▶ _Work task_
Copy every line from the records below that holds the word "pixel".
++++ Entries shown
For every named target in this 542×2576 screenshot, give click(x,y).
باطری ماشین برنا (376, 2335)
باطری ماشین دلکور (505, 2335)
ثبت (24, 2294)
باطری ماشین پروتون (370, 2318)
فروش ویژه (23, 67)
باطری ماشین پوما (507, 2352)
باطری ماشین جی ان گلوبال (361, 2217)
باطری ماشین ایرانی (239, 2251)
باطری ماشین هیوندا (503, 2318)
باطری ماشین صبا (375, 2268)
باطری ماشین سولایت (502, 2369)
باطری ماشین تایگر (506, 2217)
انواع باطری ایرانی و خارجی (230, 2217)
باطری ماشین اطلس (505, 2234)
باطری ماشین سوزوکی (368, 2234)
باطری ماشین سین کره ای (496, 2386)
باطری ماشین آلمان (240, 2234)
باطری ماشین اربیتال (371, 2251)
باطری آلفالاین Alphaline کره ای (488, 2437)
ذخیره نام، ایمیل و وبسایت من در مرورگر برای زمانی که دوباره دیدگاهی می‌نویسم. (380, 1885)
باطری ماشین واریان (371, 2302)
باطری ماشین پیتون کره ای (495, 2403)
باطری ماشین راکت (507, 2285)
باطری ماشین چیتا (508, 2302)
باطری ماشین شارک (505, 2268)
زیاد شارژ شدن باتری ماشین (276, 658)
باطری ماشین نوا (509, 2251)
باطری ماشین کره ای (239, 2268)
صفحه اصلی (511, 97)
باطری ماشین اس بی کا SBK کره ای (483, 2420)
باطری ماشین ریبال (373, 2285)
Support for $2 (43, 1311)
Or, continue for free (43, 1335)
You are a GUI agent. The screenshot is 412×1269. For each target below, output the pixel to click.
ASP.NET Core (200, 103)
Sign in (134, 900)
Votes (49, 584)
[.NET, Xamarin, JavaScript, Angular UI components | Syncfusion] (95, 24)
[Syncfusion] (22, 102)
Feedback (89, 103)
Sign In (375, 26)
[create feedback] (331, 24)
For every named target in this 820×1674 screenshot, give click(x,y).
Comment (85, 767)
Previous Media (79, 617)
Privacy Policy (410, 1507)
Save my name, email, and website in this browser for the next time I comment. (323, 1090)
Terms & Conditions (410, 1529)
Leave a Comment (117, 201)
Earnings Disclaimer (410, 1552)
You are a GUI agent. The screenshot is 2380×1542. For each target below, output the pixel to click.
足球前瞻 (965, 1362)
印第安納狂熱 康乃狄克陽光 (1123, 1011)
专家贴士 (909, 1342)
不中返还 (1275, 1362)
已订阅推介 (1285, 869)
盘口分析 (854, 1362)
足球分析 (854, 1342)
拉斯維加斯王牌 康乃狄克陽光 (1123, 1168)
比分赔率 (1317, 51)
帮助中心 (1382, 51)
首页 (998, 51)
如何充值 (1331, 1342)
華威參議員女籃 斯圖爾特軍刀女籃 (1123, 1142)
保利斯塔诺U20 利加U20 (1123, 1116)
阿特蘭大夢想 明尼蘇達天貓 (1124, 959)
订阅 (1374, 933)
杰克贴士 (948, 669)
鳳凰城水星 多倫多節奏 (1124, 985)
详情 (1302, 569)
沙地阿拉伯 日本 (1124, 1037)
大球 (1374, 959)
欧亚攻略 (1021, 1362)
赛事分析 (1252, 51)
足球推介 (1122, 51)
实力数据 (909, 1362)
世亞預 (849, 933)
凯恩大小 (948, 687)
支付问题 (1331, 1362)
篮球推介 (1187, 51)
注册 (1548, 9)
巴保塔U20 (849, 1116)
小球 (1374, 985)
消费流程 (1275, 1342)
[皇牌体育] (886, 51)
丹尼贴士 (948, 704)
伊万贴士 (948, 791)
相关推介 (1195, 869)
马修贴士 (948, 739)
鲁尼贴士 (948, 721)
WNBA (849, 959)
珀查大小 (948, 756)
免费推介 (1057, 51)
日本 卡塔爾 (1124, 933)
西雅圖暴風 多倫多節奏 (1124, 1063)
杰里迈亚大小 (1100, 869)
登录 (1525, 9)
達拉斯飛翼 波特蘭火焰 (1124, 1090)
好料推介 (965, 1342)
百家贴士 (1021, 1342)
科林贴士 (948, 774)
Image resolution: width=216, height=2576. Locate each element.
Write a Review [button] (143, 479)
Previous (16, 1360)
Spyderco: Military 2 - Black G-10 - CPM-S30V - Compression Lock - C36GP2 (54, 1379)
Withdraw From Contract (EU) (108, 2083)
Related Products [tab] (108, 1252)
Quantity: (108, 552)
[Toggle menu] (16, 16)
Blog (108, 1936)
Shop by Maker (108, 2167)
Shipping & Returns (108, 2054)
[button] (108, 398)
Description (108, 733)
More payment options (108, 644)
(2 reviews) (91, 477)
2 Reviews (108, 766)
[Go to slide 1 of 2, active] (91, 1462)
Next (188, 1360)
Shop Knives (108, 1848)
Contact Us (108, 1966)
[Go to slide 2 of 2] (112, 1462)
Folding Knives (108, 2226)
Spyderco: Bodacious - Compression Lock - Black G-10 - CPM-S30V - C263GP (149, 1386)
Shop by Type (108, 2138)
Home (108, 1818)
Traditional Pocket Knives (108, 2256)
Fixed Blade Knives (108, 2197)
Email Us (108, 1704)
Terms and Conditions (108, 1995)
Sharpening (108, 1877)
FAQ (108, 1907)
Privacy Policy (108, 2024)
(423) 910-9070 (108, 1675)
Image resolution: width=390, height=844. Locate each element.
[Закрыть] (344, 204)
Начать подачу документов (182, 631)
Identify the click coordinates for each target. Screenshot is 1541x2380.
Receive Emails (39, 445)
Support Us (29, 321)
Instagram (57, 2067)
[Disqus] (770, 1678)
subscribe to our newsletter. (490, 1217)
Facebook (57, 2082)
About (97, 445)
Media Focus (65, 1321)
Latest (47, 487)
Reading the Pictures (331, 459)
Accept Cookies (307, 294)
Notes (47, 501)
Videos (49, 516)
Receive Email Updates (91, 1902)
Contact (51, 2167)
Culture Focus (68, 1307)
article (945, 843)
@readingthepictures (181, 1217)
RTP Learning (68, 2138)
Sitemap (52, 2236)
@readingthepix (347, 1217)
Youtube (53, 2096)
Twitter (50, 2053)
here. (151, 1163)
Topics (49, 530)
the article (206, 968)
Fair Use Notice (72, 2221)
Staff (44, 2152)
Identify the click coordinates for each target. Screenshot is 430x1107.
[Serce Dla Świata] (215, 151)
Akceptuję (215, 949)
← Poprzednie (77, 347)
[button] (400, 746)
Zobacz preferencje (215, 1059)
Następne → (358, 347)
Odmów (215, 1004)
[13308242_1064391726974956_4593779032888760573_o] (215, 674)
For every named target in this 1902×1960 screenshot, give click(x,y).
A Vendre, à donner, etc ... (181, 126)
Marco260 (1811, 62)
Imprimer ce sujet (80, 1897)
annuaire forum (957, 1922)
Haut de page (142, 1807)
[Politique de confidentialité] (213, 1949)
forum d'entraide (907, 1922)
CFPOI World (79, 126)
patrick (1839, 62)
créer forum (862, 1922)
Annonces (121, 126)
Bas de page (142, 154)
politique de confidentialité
++++++++
▶ _Task answer_
You are a GUI agent. The screenshot is 412×1269. For each target below, output the pixel to click.
You are a GUI agent. The screenshot is 2380×1542. For each target below, output the pixel to click.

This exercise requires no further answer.